[Records contained in a dataset]
+ + +
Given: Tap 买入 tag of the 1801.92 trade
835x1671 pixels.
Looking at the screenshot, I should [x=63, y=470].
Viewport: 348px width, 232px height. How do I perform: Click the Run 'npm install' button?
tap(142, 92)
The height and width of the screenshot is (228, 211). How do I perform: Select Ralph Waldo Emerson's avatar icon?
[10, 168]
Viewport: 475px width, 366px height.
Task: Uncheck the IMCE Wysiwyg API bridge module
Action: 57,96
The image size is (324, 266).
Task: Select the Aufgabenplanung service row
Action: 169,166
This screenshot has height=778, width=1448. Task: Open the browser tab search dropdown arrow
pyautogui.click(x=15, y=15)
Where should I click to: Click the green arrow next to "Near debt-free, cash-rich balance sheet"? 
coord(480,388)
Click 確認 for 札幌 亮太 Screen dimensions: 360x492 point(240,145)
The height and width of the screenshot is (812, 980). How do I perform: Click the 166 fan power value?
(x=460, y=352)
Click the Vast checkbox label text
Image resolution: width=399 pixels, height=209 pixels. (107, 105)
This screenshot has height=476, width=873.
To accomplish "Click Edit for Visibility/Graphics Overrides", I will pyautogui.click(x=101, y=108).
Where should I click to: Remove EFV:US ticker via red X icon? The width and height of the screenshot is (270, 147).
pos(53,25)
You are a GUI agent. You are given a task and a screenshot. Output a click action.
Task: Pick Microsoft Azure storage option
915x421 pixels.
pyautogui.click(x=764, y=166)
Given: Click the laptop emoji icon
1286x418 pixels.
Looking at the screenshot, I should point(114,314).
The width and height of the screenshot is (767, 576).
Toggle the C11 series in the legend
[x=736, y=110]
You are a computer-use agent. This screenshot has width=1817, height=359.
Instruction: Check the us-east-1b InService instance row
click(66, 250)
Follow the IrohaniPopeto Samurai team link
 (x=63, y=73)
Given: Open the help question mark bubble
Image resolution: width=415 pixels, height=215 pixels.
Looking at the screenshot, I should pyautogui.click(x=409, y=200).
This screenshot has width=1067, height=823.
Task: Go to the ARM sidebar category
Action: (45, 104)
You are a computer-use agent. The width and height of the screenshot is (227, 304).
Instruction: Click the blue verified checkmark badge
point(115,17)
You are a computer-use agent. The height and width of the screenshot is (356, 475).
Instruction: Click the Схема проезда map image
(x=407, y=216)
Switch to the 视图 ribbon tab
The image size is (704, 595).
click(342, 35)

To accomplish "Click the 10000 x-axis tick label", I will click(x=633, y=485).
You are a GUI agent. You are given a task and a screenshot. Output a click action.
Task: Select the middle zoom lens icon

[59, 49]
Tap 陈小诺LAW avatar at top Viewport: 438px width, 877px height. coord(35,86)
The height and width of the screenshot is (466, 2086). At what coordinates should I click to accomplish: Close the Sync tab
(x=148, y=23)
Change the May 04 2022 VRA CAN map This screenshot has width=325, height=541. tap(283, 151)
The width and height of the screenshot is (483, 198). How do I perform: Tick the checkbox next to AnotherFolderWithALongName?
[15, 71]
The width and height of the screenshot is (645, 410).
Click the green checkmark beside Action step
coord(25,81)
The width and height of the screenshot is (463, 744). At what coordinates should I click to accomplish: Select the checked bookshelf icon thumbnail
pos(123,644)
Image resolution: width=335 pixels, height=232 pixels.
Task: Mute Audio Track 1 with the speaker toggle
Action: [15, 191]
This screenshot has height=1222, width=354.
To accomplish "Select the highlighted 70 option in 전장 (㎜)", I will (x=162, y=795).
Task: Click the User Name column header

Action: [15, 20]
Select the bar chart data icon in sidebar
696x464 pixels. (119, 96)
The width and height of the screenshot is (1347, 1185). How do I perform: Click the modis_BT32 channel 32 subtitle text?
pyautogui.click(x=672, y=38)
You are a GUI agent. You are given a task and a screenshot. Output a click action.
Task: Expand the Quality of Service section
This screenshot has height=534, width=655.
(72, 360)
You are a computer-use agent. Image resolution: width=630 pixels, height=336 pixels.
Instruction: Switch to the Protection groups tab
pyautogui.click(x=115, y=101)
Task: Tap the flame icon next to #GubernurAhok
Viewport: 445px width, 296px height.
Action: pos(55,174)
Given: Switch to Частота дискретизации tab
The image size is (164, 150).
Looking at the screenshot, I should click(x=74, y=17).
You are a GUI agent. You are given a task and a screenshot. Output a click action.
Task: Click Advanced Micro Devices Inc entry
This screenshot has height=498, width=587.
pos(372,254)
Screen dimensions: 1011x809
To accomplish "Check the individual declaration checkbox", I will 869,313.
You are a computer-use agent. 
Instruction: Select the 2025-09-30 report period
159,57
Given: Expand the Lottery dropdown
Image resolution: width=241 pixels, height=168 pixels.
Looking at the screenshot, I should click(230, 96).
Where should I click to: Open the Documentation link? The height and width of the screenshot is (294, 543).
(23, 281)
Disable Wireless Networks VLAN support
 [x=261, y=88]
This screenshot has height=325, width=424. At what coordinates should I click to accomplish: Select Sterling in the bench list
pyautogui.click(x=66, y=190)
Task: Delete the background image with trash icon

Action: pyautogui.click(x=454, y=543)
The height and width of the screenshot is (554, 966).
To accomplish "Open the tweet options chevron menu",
+ + +
Above are some records; extract every one of them exactly.

Given: Tap 买入 tag of the 1801.92 trade
835x1671 pixels.
Looking at the screenshot, I should [x=63, y=470].
Viewport: 348px width, 232px height. How do I perform: Click the Run 'npm install' button?
tap(142, 92)
The height and width of the screenshot is (228, 211). How do I perform: Select Ralph Waldo Emerson's avatar icon?
[10, 168]
Viewport: 475px width, 366px height.
Task: Uncheck the IMCE Wysiwyg API bridge module
Action: 57,96
The image size is (324, 266).
Task: Select the Aufgabenplanung service row
Action: 169,166
This screenshot has height=778, width=1448. Task: Open the browser tab search dropdown arrow
pyautogui.click(x=15, y=15)
Where should I click to: Click the green arrow next to "Near debt-free, cash-rich balance sheet"? 
coord(480,388)
Click 確認 for 札幌 亮太 Screen dimensions: 360x492 point(240,145)
The height and width of the screenshot is (812, 980). How do I perform: Click the 166 fan power value?
(x=460, y=352)
Click the Vast checkbox label text
Image resolution: width=399 pixels, height=209 pixels. (107, 105)
This screenshot has height=476, width=873.
To accomplish "Click Edit for Visibility/Graphics Overrides", I will pyautogui.click(x=101, y=108).
Where should I click to: Remove EFV:US ticker via red X icon? The width and height of the screenshot is (270, 147).
pos(53,25)
You are a GUI agent. You are given a task and a screenshot. Output a click action.
Task: Pick Microsoft Azure storage option
915x421 pixels.
pyautogui.click(x=764, y=166)
Given: Click the laptop emoji icon
1286x418 pixels.
Looking at the screenshot, I should point(114,314).
The width and height of the screenshot is (767, 576).
Toggle the C11 series in the legend
[x=736, y=110]
You are a computer-use agent. This screenshot has width=1817, height=359.
Instruction: Check the us-east-1b InService instance row
click(66, 250)
Follow the IrohaniPopeto Samurai team link
 (x=63, y=73)
Given: Open the help question mark bubble
Image resolution: width=415 pixels, height=215 pixels.
Looking at the screenshot, I should pyautogui.click(x=409, y=200).
This screenshot has width=1067, height=823.
Task: Go to the ARM sidebar category
Action: (45, 104)
You are a computer-use agent. The width and height of the screenshot is (227, 304).
Instruction: Click the blue verified checkmark badge
point(115,17)
You are a computer-use agent. The height and width of the screenshot is (356, 475).
Instruction: Click the Схема проезда map image
(x=407, y=216)
Switch to the 视图 ribbon tab
The image size is (704, 595).
click(342, 35)

To accomplish "Click the 10000 x-axis tick label", I will click(x=633, y=485).
You are a GUI agent. You are given a task and a screenshot. Output a click action.
Task: Select the middle zoom lens icon

[59, 49]
Tap 陈小诺LAW avatar at top Viewport: 438px width, 877px height. coord(35,86)
The height and width of the screenshot is (466, 2086). At what coordinates should I click to accomplish: Close the Sync tab
(x=148, y=23)
Change the May 04 2022 VRA CAN map This screenshot has width=325, height=541. tap(283, 151)
The width and height of the screenshot is (483, 198). How do I perform: Tick the checkbox next to AnotherFolderWithALongName?
[15, 71]
The width and height of the screenshot is (645, 410).
Click the green checkmark beside Action step
coord(25,81)
The width and height of the screenshot is (463, 744). At what coordinates should I click to accomplish: Select the checked bookshelf icon thumbnail
pos(123,644)
Image resolution: width=335 pixels, height=232 pixels.
Task: Mute Audio Track 1 with the speaker toggle
Action: [15, 191]
This screenshot has height=1222, width=354.
To accomplish "Select the highlighted 70 option in 전장 (㎜)", I will (x=162, y=795).
Task: Click the User Name column header

Action: [15, 20]
Select the bar chart data icon in sidebar
696x464 pixels. (119, 96)
The width and height of the screenshot is (1347, 1185). How do I perform: Click the modis_BT32 channel 32 subtitle text?
pyautogui.click(x=672, y=38)
You are a GUI agent. You are given a task and a screenshot. Output a click action.
Task: Expand the Quality of Service section
This screenshot has height=534, width=655.
(72, 360)
You are a computer-use agent. Image resolution: width=630 pixels, height=336 pixels.
Instruction: Switch to the Protection groups tab
pyautogui.click(x=115, y=101)
Task: Tap the flame icon next to #GubernurAhok
Viewport: 445px width, 296px height.
Action: pos(55,174)
Given: Switch to Частота дискретизации tab
The image size is (164, 150).
Looking at the screenshot, I should click(x=74, y=17).
You are a GUI agent. You are given a task and a screenshot. Output a click action.
Task: Click Advanced Micro Devices Inc entry
This screenshot has height=498, width=587.
pos(372,254)
Screen dimensions: 1011x809
To accomplish "Check the individual declaration checkbox", I will 869,313.
You are a computer-use agent. 
Instruction: Select the 2025-09-30 report period
159,57
Given: Expand the Lottery dropdown
Image resolution: width=241 pixels, height=168 pixels.
Looking at the screenshot, I should click(230, 96).
Where should I click to: Open the Documentation link? The height and width of the screenshot is (294, 543).
(23, 281)
Disable Wireless Networks VLAN support
 [x=261, y=88]
This screenshot has height=325, width=424. At what coordinates should I click to accomplish: Select Sterling in the bench list
pyautogui.click(x=66, y=190)
Task: Delete the background image with trash icon

Action: pyautogui.click(x=454, y=543)
The height and width of the screenshot is (554, 966).
To accomplish "Open the tweet options chevron menu",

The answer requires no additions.